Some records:

::::

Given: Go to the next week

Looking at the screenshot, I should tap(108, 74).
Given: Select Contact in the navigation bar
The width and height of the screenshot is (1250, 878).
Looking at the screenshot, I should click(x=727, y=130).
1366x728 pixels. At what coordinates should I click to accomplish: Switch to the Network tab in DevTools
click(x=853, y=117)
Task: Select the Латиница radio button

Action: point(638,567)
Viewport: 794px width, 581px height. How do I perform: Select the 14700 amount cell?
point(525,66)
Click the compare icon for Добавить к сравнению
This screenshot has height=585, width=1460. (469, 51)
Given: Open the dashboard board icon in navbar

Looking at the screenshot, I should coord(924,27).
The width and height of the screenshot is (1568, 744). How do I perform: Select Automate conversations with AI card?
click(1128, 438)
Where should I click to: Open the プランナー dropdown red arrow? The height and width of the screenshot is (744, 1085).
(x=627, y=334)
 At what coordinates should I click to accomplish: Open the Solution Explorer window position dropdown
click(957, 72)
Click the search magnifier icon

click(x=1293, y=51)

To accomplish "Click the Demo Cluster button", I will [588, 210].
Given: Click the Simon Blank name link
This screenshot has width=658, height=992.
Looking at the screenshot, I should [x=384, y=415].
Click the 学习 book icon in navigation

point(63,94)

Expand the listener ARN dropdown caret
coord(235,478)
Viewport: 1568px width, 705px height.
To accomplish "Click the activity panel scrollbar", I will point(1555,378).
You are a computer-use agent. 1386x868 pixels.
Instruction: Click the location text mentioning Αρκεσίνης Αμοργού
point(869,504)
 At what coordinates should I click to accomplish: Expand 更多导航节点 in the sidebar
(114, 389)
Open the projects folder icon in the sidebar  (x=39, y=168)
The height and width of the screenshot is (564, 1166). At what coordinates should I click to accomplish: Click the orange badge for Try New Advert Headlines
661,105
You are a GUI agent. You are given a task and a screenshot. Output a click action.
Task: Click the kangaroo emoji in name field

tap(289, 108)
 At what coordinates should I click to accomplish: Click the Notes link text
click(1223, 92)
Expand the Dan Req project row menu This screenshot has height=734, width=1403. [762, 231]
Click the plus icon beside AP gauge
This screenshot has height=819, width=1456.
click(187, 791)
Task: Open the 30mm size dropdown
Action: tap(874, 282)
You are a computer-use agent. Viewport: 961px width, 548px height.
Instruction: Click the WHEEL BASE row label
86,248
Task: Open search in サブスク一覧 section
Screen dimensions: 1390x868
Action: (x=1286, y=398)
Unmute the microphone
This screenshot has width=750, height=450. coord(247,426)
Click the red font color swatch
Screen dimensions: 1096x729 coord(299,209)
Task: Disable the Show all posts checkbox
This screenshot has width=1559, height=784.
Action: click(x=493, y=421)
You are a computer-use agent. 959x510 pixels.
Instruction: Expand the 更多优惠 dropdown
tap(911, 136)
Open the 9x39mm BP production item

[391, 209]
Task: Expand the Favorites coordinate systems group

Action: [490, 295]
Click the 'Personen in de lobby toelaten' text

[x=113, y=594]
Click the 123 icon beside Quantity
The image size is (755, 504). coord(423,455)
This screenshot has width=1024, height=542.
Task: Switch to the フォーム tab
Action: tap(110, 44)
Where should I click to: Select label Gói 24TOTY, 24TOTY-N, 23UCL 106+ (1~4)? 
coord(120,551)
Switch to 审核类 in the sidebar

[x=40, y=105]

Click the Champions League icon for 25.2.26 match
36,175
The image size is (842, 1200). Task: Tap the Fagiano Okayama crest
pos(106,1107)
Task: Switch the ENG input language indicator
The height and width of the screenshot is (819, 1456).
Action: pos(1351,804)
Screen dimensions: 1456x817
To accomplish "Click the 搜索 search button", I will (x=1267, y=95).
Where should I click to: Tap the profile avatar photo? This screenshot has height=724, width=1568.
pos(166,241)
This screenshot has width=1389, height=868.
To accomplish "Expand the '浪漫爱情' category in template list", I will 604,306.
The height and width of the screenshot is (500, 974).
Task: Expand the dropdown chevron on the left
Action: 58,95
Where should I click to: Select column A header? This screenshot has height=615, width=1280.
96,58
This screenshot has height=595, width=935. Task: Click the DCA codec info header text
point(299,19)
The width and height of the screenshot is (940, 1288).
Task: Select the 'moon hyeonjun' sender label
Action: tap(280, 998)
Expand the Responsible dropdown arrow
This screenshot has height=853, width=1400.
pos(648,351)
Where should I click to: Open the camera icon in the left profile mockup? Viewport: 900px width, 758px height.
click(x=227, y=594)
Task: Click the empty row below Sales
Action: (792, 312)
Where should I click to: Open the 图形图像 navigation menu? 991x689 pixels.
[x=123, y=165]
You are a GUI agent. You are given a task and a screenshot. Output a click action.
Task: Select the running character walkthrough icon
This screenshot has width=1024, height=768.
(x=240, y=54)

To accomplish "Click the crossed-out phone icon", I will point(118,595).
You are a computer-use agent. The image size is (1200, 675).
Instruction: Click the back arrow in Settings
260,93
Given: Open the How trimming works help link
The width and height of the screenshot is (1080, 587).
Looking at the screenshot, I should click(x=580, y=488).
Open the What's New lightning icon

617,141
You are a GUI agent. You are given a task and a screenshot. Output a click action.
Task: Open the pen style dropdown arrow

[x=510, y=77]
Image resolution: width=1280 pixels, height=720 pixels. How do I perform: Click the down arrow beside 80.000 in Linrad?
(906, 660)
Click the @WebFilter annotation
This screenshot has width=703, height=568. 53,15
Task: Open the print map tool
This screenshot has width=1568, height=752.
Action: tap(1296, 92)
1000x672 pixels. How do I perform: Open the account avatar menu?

::::

Write out the records word for word, starting at the line that contains "Where should I click to: Open the 图形图像" and ending with the last line of the records.

Where should I click to: Open the 图形图像 navigation menu? 991x689 pixels.
[x=123, y=165]
You are a GUI agent. You are given a task and a screenshot. Output a click action.
Task: Select the running character walkthrough icon
This screenshot has width=1024, height=768.
(x=240, y=54)

To accomplish "Click the crossed-out phone icon", I will point(118,595).
You are a computer-use agent. The image size is (1200, 675).
Instruction: Click the back arrow in Settings
260,93
Given: Open the How trimming works help link
The width and height of the screenshot is (1080, 587).
Looking at the screenshot, I should click(x=580, y=488).
Open the What's New lightning icon

617,141
You are a GUI agent. You are given a task and a screenshot. Output a click action.
Task: Open the pen style dropdown arrow

[x=510, y=77]
Image resolution: width=1280 pixels, height=720 pixels. How do I perform: Click the down arrow beside 80.000 in Linrad?
(906, 660)
Click the @WebFilter annotation
This screenshot has width=703, height=568. 53,15
Task: Open the print map tool
This screenshot has width=1568, height=752.
Action: tap(1296, 92)
1000x672 pixels. How do I perform: Open the account avatar menu?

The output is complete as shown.